The bank says the moderate pace of economic expansion reflects the gradual pick-up in growth in the region’s three largest economies, Nigeria, Angola and South Africa, forecasting that “elsewhere, economic activity will pick up in some metals exporters, as mining production and investment rise. Among non-resource intensive countries, solid growth, supported by infrastructure investment, will continue in the West African Economic and Monetary Union (WAEMU), led by Côte d’Ivoire and Senegal. Growth prospects have strengthened in most of East Africa, owing to improving agriculture sector growth following droughts and a rebound in private sector credit growth; in Ethiopia, growth will remain high, as government-led infrastructure investment continues.”
World Bank’s bi-annual analysis of the state of African economies projects that Sub-Saharan Africa’s growth will reach reach 3.1 percent in 2018, and average 3.6 percent in 2019–20.
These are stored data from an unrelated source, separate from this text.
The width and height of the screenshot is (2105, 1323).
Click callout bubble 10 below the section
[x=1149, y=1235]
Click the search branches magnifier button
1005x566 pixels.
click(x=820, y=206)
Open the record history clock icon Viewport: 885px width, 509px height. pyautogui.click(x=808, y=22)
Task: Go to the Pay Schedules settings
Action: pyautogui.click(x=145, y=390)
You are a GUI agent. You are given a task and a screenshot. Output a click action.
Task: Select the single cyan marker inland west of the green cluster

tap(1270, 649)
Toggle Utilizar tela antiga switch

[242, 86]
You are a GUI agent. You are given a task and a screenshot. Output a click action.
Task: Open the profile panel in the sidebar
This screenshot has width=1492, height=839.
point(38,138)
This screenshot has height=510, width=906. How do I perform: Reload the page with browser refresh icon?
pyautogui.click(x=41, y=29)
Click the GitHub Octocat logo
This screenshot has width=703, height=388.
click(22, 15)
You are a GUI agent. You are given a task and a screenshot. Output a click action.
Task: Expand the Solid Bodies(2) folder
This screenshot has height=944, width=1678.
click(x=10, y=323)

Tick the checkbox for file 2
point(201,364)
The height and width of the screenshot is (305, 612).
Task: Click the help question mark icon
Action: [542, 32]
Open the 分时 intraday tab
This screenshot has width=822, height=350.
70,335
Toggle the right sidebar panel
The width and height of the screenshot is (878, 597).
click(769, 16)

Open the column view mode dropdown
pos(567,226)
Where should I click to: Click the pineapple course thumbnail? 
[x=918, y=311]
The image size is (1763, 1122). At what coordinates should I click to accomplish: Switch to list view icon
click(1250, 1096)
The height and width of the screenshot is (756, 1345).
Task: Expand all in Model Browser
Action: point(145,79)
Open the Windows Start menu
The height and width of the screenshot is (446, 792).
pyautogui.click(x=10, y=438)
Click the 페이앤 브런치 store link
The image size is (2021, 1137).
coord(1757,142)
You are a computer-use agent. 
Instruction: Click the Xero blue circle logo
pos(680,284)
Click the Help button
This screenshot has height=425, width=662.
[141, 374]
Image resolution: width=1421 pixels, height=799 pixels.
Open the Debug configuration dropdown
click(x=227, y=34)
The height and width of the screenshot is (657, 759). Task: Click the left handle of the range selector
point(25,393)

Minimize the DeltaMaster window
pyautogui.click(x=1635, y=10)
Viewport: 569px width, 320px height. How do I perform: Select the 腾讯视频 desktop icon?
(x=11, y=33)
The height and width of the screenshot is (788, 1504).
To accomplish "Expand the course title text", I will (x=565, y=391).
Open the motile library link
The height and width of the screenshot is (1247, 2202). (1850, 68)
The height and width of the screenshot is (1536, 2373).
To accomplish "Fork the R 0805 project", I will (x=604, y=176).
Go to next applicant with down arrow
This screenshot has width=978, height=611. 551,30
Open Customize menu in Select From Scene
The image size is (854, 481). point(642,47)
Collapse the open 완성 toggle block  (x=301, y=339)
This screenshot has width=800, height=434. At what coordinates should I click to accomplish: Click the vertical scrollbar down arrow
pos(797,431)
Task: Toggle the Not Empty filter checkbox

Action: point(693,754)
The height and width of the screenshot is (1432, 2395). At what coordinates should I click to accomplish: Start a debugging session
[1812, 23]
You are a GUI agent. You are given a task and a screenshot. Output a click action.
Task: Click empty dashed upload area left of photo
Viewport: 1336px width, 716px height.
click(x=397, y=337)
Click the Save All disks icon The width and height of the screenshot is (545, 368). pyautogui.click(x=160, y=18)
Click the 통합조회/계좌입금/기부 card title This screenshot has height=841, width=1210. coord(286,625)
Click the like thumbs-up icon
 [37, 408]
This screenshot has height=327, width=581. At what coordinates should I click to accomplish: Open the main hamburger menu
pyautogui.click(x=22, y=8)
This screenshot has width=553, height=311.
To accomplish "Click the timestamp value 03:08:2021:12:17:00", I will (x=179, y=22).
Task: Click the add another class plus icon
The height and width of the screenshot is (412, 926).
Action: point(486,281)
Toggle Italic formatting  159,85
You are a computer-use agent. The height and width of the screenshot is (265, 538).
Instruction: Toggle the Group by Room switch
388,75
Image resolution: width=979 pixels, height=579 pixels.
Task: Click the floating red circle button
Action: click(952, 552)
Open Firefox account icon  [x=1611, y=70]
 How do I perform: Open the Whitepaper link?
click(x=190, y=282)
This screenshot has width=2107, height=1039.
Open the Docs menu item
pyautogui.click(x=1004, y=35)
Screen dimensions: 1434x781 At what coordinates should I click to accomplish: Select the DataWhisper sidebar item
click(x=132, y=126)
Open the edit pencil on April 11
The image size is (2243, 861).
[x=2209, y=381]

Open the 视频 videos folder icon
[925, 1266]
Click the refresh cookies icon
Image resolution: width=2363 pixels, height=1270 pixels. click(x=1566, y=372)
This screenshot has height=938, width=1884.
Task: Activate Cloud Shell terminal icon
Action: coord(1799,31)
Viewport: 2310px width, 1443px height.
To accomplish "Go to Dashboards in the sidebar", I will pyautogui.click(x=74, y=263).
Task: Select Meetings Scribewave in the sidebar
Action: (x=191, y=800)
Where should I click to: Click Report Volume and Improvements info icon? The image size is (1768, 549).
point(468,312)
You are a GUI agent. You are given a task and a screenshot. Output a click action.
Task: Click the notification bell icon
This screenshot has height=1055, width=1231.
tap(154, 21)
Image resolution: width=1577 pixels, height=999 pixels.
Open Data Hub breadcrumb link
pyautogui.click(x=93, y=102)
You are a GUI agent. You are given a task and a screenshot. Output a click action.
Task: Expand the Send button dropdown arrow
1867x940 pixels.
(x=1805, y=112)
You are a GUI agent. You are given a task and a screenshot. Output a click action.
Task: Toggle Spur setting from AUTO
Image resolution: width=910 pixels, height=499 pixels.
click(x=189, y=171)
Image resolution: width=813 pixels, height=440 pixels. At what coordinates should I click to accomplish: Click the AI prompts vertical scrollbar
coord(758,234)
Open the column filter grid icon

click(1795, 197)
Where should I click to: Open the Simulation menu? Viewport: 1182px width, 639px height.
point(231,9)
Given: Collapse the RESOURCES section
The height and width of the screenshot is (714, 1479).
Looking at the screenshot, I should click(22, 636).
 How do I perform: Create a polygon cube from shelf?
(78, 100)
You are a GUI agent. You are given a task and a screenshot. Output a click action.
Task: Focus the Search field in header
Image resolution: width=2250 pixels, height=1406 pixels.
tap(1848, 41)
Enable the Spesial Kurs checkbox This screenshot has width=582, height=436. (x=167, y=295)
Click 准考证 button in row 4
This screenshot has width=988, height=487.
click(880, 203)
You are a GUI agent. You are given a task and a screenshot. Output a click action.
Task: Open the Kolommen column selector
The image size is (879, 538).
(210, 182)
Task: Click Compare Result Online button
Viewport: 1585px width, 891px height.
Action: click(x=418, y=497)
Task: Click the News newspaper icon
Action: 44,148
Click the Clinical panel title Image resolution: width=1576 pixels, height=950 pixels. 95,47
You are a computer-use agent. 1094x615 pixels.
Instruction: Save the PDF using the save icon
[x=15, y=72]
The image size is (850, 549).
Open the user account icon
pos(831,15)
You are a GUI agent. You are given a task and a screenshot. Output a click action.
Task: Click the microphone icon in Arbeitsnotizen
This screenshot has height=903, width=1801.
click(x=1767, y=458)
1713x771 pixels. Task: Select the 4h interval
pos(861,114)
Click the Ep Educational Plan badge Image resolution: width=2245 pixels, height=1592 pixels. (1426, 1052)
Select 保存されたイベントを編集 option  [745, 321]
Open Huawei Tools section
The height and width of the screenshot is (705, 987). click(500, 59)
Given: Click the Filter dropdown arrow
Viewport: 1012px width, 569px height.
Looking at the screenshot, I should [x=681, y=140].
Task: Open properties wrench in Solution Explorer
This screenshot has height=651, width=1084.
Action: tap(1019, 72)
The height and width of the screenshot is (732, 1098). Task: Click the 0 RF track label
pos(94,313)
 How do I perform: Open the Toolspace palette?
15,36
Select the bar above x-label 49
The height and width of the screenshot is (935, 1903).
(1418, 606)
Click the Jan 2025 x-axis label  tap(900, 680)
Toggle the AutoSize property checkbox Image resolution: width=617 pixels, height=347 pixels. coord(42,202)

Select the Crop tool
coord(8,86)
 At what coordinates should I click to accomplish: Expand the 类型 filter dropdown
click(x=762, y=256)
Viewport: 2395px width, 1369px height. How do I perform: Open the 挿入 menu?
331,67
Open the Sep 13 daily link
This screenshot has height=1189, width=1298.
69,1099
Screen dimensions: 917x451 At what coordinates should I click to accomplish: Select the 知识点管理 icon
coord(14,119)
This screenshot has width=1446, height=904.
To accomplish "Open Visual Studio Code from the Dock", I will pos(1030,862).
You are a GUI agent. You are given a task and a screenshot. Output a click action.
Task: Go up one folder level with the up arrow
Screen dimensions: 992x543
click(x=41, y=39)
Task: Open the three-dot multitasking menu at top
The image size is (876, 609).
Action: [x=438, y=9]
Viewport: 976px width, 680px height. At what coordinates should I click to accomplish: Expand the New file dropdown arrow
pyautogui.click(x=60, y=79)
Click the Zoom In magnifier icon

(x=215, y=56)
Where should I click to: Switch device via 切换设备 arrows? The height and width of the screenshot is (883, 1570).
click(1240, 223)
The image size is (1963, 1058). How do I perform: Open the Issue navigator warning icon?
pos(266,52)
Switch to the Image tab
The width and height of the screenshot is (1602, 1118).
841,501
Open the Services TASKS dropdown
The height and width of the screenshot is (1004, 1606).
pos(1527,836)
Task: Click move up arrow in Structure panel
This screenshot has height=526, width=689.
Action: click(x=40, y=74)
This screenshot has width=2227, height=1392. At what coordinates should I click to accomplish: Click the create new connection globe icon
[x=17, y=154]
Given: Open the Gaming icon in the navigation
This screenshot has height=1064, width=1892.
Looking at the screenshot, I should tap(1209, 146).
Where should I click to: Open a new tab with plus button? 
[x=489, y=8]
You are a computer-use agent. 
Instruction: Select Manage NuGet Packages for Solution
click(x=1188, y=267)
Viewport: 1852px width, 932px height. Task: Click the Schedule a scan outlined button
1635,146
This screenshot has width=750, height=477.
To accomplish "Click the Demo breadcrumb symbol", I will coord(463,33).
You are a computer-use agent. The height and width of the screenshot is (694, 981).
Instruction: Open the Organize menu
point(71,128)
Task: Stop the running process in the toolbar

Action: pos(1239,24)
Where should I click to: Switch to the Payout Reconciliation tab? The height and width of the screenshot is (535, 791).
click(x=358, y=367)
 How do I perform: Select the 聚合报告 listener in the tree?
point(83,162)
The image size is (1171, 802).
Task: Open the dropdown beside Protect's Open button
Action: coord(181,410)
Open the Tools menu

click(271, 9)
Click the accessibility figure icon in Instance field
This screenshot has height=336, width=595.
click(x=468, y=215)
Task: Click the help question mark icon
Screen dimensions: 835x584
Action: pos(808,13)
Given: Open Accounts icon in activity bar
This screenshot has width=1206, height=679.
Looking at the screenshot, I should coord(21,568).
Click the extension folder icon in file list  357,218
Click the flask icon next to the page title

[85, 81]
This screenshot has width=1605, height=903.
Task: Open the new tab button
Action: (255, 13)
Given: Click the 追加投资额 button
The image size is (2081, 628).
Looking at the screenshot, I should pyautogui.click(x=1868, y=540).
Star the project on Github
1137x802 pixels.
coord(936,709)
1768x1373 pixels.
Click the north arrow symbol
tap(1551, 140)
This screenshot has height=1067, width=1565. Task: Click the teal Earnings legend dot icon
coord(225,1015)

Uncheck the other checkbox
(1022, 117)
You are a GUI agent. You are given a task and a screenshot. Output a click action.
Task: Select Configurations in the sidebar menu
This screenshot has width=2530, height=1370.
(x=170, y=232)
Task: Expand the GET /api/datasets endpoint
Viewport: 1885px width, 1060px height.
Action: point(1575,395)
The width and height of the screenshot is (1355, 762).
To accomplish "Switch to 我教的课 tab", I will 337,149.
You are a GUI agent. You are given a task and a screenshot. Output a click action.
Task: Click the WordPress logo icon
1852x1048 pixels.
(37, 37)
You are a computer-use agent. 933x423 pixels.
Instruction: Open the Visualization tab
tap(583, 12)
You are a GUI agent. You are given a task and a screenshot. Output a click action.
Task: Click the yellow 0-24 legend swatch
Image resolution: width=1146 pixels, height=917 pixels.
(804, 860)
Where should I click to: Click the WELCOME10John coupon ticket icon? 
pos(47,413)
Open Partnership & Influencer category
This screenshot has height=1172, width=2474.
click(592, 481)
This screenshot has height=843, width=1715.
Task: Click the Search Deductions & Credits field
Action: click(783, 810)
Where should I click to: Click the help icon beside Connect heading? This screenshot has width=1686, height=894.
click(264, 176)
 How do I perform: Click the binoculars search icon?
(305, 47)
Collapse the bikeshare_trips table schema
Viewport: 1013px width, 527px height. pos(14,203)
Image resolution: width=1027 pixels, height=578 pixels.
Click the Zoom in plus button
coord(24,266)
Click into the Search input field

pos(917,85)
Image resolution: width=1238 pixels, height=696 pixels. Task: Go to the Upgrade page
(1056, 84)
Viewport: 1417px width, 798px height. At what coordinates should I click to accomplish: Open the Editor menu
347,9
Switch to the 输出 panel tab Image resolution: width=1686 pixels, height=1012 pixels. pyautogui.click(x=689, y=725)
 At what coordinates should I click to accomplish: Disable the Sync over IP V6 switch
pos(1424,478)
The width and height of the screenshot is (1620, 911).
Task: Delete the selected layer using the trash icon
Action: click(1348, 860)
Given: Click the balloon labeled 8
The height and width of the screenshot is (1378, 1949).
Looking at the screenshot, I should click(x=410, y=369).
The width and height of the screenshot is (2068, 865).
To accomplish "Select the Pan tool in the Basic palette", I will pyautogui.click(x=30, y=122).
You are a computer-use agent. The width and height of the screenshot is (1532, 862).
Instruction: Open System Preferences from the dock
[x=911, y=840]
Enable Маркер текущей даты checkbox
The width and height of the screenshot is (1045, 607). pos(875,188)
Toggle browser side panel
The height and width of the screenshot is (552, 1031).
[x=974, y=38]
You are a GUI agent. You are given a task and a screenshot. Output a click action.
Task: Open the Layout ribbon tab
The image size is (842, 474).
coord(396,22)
The growth forecasts are premised on expectations that oil and metals prices will remain stable, and that governments in the region will implement reforms to address macroeconomic imbalances and boost investment.
Albert G. Zeufack, World Bank Chief Economist for the Africa Region, urges African Governments to speed up and deepen macroeconomic and structural reforms to achieve high and sustained levels of growth.